§ **Task to complete**
Reproduce every one of the following rows verbatim, preserving their order, line breaks, and characters.
*** Records
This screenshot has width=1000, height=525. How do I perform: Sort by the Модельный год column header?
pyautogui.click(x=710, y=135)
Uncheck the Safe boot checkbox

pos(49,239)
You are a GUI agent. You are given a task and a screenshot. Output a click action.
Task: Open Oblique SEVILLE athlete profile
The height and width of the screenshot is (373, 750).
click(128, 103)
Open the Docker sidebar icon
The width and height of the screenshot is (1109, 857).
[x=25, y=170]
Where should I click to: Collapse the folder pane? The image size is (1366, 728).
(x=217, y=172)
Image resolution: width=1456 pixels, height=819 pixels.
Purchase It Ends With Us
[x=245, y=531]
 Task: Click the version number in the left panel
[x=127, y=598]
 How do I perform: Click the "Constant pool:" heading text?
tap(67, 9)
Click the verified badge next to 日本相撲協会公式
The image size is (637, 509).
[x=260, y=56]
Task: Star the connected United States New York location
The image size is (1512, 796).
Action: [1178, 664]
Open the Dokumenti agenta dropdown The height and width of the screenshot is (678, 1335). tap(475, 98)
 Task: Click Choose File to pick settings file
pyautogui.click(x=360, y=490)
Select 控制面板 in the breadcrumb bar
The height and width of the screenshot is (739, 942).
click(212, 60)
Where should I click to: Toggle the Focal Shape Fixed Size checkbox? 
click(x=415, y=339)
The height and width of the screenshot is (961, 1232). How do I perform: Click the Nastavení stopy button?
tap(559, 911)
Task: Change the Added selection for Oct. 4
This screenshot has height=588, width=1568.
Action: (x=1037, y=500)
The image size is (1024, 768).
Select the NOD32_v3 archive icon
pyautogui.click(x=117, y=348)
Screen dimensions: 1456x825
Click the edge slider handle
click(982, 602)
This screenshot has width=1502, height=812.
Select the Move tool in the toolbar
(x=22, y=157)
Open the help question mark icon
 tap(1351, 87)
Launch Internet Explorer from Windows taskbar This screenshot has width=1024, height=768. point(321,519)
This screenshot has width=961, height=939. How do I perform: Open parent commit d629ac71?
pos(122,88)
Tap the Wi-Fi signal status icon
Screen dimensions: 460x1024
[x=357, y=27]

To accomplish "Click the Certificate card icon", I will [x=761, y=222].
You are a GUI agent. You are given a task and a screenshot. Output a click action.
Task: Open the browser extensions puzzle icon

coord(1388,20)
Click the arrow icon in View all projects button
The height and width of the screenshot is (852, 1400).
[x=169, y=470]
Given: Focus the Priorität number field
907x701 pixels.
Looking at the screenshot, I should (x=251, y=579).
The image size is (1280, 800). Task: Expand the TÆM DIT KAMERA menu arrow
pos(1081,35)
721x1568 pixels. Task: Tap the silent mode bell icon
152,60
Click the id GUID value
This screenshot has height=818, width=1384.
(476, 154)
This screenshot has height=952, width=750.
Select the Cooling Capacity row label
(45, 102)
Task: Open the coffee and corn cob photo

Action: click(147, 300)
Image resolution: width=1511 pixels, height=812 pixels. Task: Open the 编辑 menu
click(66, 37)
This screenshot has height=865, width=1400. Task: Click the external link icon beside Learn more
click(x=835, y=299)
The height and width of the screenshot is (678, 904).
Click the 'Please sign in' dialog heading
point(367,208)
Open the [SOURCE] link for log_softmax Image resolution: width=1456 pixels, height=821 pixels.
******
§ **Response below**
This screenshot has width=1000, height=525. How do I perform: Sort by the Модельный год column header?
pyautogui.click(x=710, y=135)
Uncheck the Safe boot checkbox

pos(49,239)
You are a GUI agent. You are given a task and a screenshot. Output a click action.
Task: Open Oblique SEVILLE athlete profile
The height and width of the screenshot is (373, 750).
click(128, 103)
Open the Docker sidebar icon
The width and height of the screenshot is (1109, 857).
[x=25, y=170]
Where should I click to: Collapse the folder pane? The image size is (1366, 728).
(x=217, y=172)
Image resolution: width=1456 pixels, height=819 pixels.
Purchase It Ends With Us
[x=245, y=531]
 Task: Click the version number in the left panel
[x=127, y=598]
 How do I perform: Click the "Constant pool:" heading text?
tap(67, 9)
Click the verified badge next to 日本相撲協会公式
The image size is (637, 509).
[x=260, y=56]
Task: Star the connected United States New York location
The image size is (1512, 796).
Action: [1178, 664]
Open the Dokumenti agenta dropdown The height and width of the screenshot is (678, 1335). tap(475, 98)
 Task: Click Choose File to pick settings file
pyautogui.click(x=360, y=490)
Select 控制面板 in the breadcrumb bar
The height and width of the screenshot is (739, 942).
click(212, 60)
Where should I click to: Toggle the Focal Shape Fixed Size checkbox? 
click(x=415, y=339)
The height and width of the screenshot is (961, 1232). How do I perform: Click the Nastavení stopy button?
tap(559, 911)
Task: Change the Added selection for Oct. 4
This screenshot has height=588, width=1568.
Action: (x=1037, y=500)
The image size is (1024, 768).
Select the NOD32_v3 archive icon
pyautogui.click(x=117, y=348)
Screen dimensions: 1456x825
Click the edge slider handle
click(982, 602)
This screenshot has width=1502, height=812.
Select the Move tool in the toolbar
(x=22, y=157)
Open the help question mark icon
 tap(1351, 87)
Launch Internet Explorer from Windows taskbar This screenshot has width=1024, height=768. point(321,519)
This screenshot has width=961, height=939. How do I perform: Open parent commit d629ac71?
pos(122,88)
Tap the Wi-Fi signal status icon
Screen dimensions: 460x1024
[x=357, y=27]

To accomplish "Click the Certificate card icon", I will [x=761, y=222].
You are a GUI agent. You are given a task and a screenshot. Output a click action.
Task: Open the browser extensions puzzle icon

coord(1388,20)
Click the arrow icon in View all projects button
The height and width of the screenshot is (852, 1400).
[x=169, y=470]
Given: Focus the Priorität number field
907x701 pixels.
Looking at the screenshot, I should (x=251, y=579).
The image size is (1280, 800). Task: Expand the TÆM DIT KAMERA menu arrow
pos(1081,35)
721x1568 pixels. Task: Tap the silent mode bell icon
152,60
Click the id GUID value
This screenshot has height=818, width=1384.
(476, 154)
This screenshot has height=952, width=750.
Select the Cooling Capacity row label
(45, 102)
Task: Open the coffee and corn cob photo

Action: click(147, 300)
Image resolution: width=1511 pixels, height=812 pixels. Task: Open the 编辑 menu
click(66, 37)
This screenshot has height=865, width=1400. Task: Click the external link icon beside Learn more
click(x=835, y=299)
The height and width of the screenshot is (678, 904).
Click the 'Please sign in' dialog heading
point(367,208)
Open the [SOURCE] link for log_softmax Image resolution: width=1456 pixels, height=821 pixels.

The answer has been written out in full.